School starts here in about three weeks. My annual dreading of the first day of school has arrived right on schedule. Add my reticence about the meds into this and my head is about to explode. And I haven’t even begun to look at the school supply lists yet.
Bright spot? Starting school so damned early means that at least we get a week of break in October, during which we will go to the beach. October at the beach is perfection.
And speaking of puberty – or as Spawn’s doctor has dubbed it, “teenager disease” – things are happening. I’ve noticed a few small physical changes, and the kid’s appetite has been through the roof, and my early-bird has taken to sleeping in (meaning, past 6:30). And the heavy sighing and eyerolling — oh my. I’m trying to maintain a certain amount of perspective about it, even trying to see the humor in it, but it also makes me a little maudlin. Just last week, we took Spawn’s first pair of roller skates (quads) to a sports consignment store and traded them in for a pair of roller blades. Because roller blades are cooler than regular roller skates, and the kid’s foot has grown two sizes, anyway.

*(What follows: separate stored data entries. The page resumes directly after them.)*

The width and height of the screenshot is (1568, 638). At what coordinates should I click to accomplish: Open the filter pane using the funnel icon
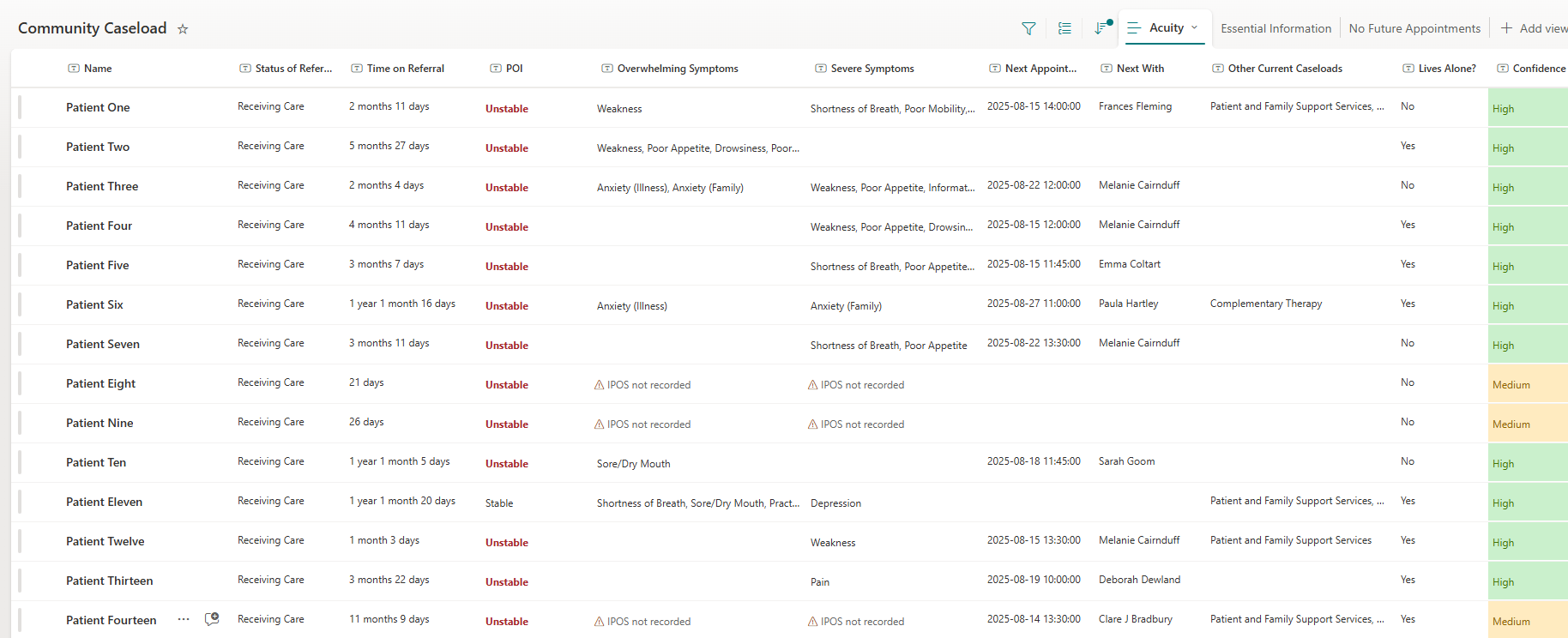[x=1028, y=28]
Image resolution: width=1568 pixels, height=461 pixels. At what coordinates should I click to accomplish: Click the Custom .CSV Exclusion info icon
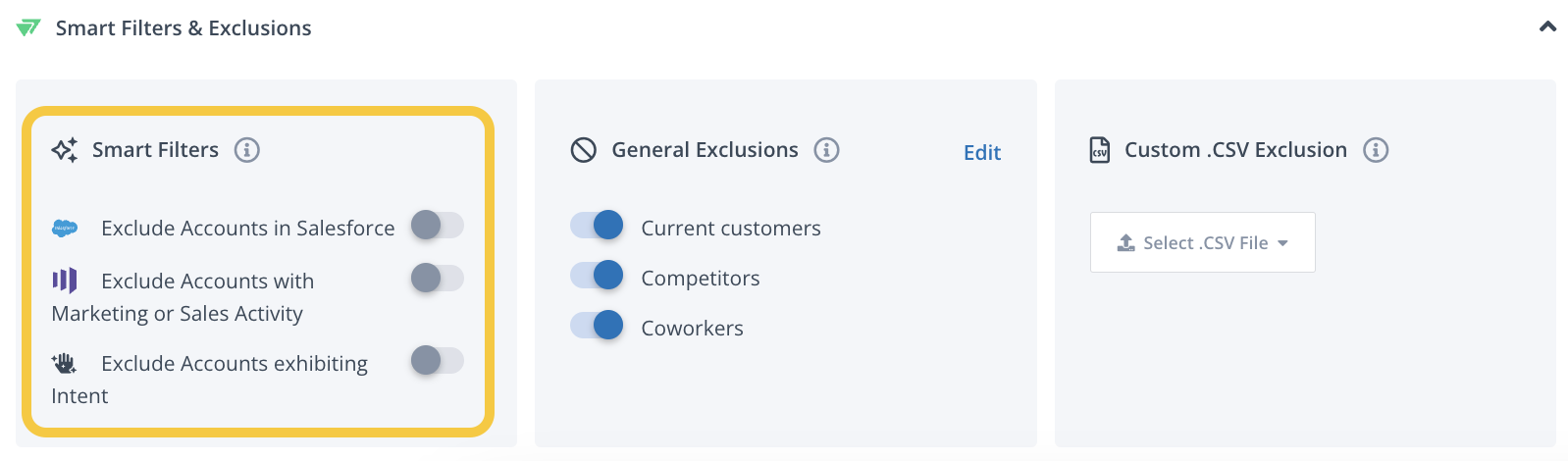1376,150
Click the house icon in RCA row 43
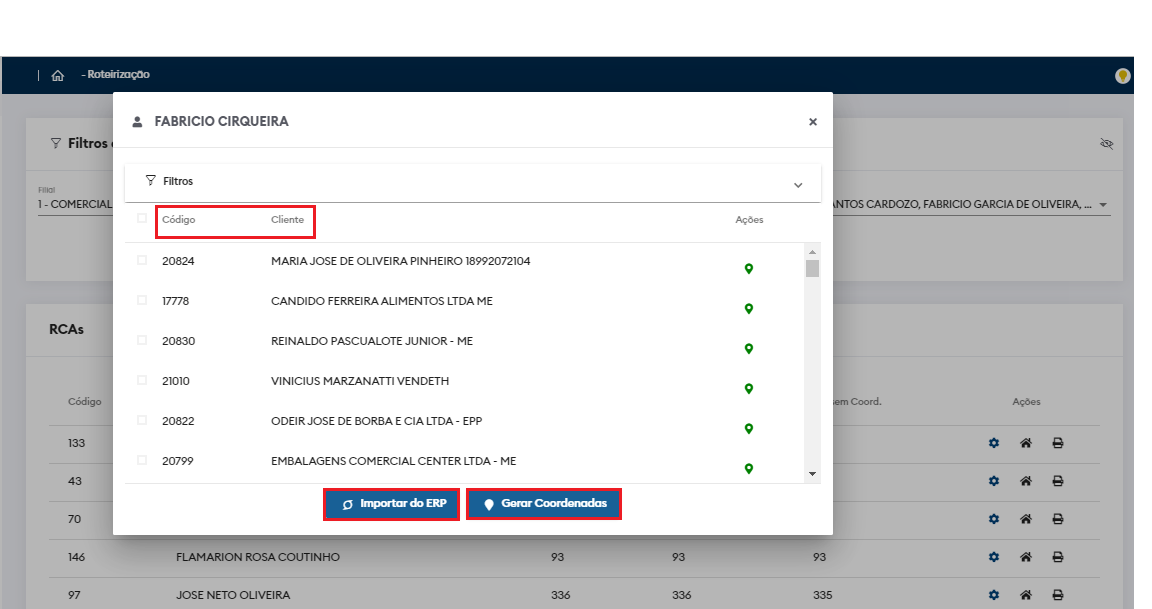This screenshot has width=1152, height=609. (x=1025, y=481)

The end of this week will bring my biennial family reunion. And true to form, I have been looking forward to it for so long that I’m almost sad it’s here. Then I won’t get to see my far-flung relatives again for two more years, barring any funerals. Which may become an issue. The older folks are getting pretty feeble. But for four days we will be all together (most of us), and we will be eating and drinking and playing horseshoes and golf and laying by the pool and going to the casino and taking wine tours and going horseback riding and bowling and go-karting and boy I really wish I could bottle it.

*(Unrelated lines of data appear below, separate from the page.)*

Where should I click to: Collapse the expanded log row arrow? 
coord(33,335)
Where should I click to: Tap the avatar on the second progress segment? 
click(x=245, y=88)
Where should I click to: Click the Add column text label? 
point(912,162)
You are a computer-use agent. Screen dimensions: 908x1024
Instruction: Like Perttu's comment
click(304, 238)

Summer, despite all of its’ challenges, tends to make me greedy for more. There is a relaxed attitude in summer that I find is most closely related to my natural state. I particularly enjoy not having to adhere to a rigid schedule — we eat when we’re hungry, sleep when we’re tired. Sometimes I count a day of swimming as good enough for a bath. And if I want to eat ice cream at 9pm and call it dinner, so be it. What’s not to love?